* _TUGAS LATIHAN 1_
Sajikan ulang baris-baris catatan, dari baris yang memuat "You are a computer-use" sampai baris terakhir catatan, sebagai tabel Markdown dengan kolom No dan Baris, tanpa baris kosong. Jangan sertakan gambar dalam jawaban.
* _TUGAS LATIHAN 2_
Lanjutkan kisah masa sekolah ini setelah kalimat terakhirnya.

* _BAGIAN DOKUMEN_
"""

Nama saya Fidelis Yugita Trio Bagaskoro, seorang siswa SMA
yang baru saja lolos dari uji coba sistem pendidikan negeri ini yang terus
berubah. Saya anak ketiga dari lima bersaudara dari keluarga sederhana dimana
saya diberikan kebahagiaan yang tidak terkira.
Saya dididik dengan baik oleh kedua orang tua saya. Sejak di
Sekolah Dasar saya selalu menjadi peringkat
pertama baik di kelas maupun di
sekolah. Ini hal yang membanggakan saya dan mendorong saya tumbuh menjadi anak
yang besar kepala.
Kesombongan karena merasa diri saya paling pintar mendorong
saya untuk berbuat semena-mena. Ditambah lagi dengan keinginan mencari jati
diri. Tapi saya sadar, seharusnya jati diri itu bukan dicari, tetapi
diciptakan. Di masa SMP selayaknya anak-anak lain, saya sering iseng. Mulai
dari mengisengi teman sendiri, sampai guru pun menjadi korban saya.
Sesungguhnya hal ini bukanlah hal yang patut dibanggakan di depan umum, tapi
cukup saya simpan sebagai kenangan akan masa remaja saya.
Tidak terlalu banyak cerita spesial semasa saya SMP.
Emm, mungkin banyak, tapi tidak se-spesial di masa SMA.
Masa SMA memang masa paling indah.
Masa putih abu-abu, dimana saya sudah mulai dianggap dewasa.
Masa dimana saya belajar arti kebahagiaan, ketulusan,
kejujuran, bahkan kehilangan.

"""

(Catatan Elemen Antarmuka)
"""

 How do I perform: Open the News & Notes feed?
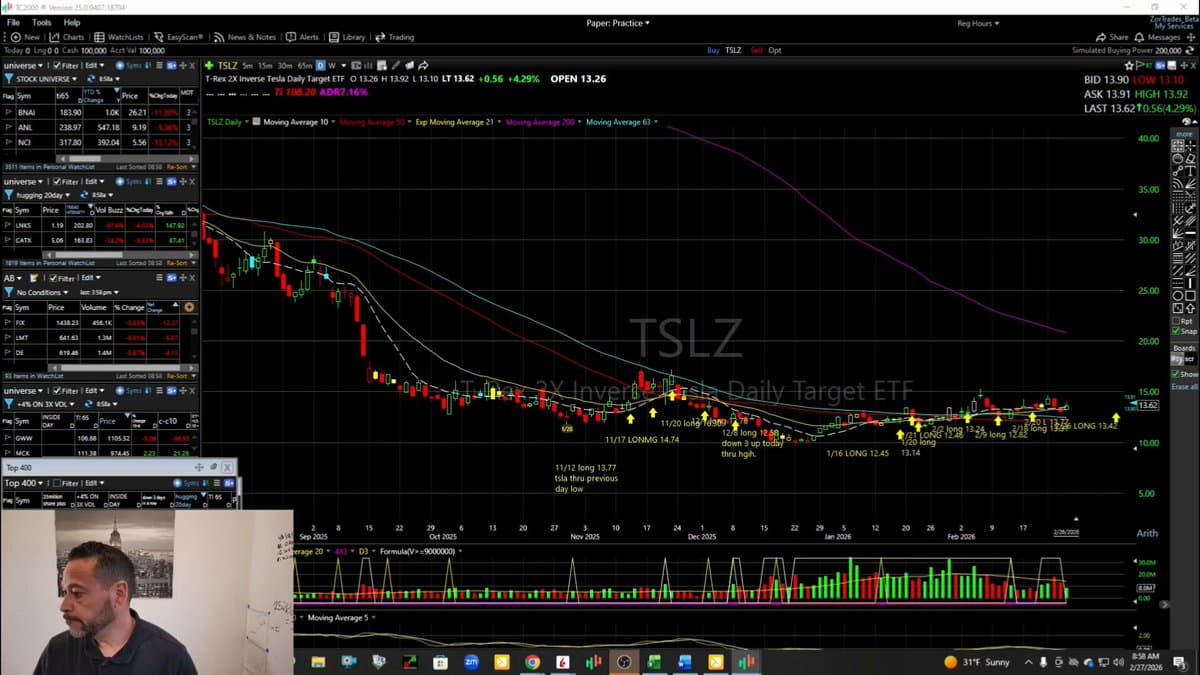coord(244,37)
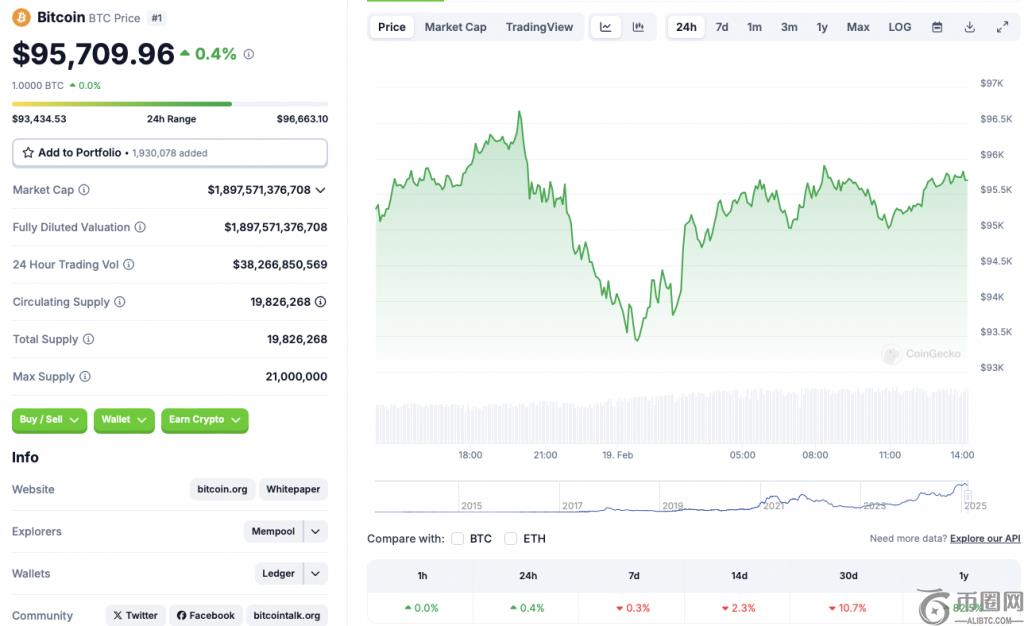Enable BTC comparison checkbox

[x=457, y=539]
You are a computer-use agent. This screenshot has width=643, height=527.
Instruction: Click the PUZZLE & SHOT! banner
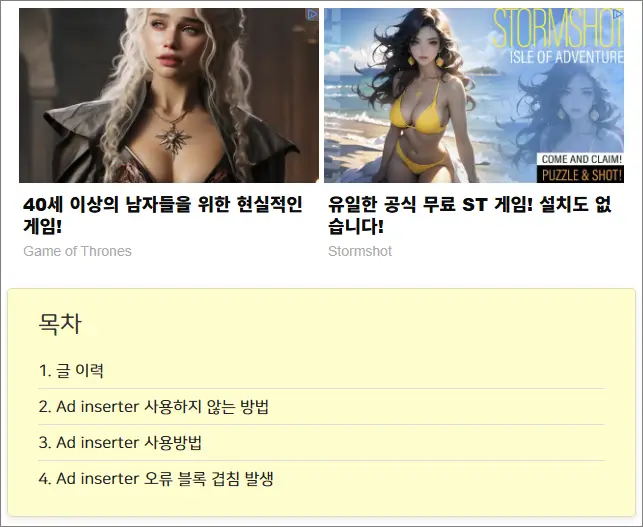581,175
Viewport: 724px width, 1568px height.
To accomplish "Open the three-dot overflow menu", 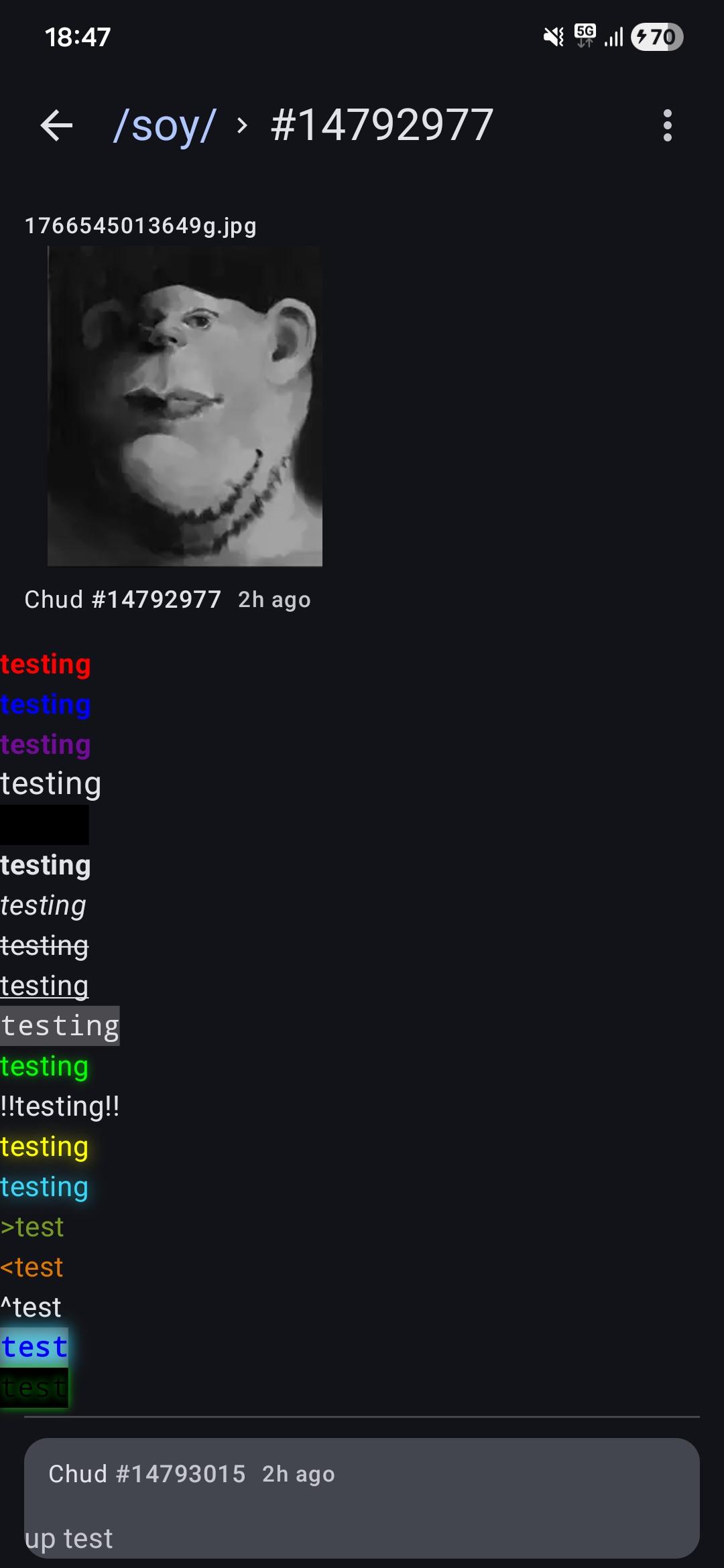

"""

* _JAWABAN LATIHAN 1_
| No | Baris |
|---|---|
| 1 | You are a computer-use agent. This screenshot has width=643, height=527. |
| 2 | Instruction: Click the PUZZLE & SHOT! banner |
| 3 | 581,175 |
| 4 | Viewport: 724px width, 1568px height. |
| 5 | To accomplish "Open the three-dot overflow menu",  |

* _JAWABAN LATIHAN 2_
Berawal dari Penerimaan Siswa Baru di sebuah SMA favorit di
pulau kecil kami yang di gerbang masuknya terpampang sebuah kalimat , “Disini
kami menempa diri”. Menempa diri. Ya. Sekolah ini memang terkenal dengan
kedisiplinannya, kecerdasan dan prestasi murid-muridnya terutama di bidang
akademis. Sekolah ini sudah banyak melahirkan orang-orang ternama.
Dan, saya berhasil masuk sekolah favorit itu. Masuk di kelas
reguler, tidak seperti kebanyakan siswa yang memperebutkan kursi di kelas
unggulan, saya cukup puas bisa dapat posisi di kelas reguler. Kelas yang
membuat bakat iseng saya semakin berkembang.
Saya sangat menyukai bidang eksak. Terutama matematika dan
fisika. Tapi sayangnya, guru Fisika yang termasuk guru favorit saya harus
pindah ke sekolah lain. Seperti orang patah hati, saya menjadi malas-malasan
belajar fisika. Bolos, terlambat masuk, semuanya saya lakukan sampai guru-guru
muak, dan memberi “cap” bahwa saya ini tidak lebih dari seorang berandal yang
hanya karena keberuntungan saja dapat masuk sekolah favorit ini.
Tapi hal itu tidak saya pedulikan. Saya justru senang karena
hal itu saya masuk ke jurusan IPS.
Seperti kebanyakan sekolah di Indonesia, sekolah kami pun
cenderung menganut bahwa jurusan IPS adalah jurusan buangan. Jurusan dimana
anak-anak nakal bersekutu. Tapi itu bukan masalah bagi saya.
Malah dari situlah kisah persahabatan yang sesungguhnya saya
dapatkan.
Masuk di kelas XI IPS 4, yang menurut penghuni sekolah kami,
IPS 4 sebagai kelas paling ujung adalah bos dari kumpulan anak-anak nakal,
bodoh, dan hanya bisa untung-untungan jika naik kelas atau lulus dari sekolah
ini. Tapi itu bukan masalah bagi saya.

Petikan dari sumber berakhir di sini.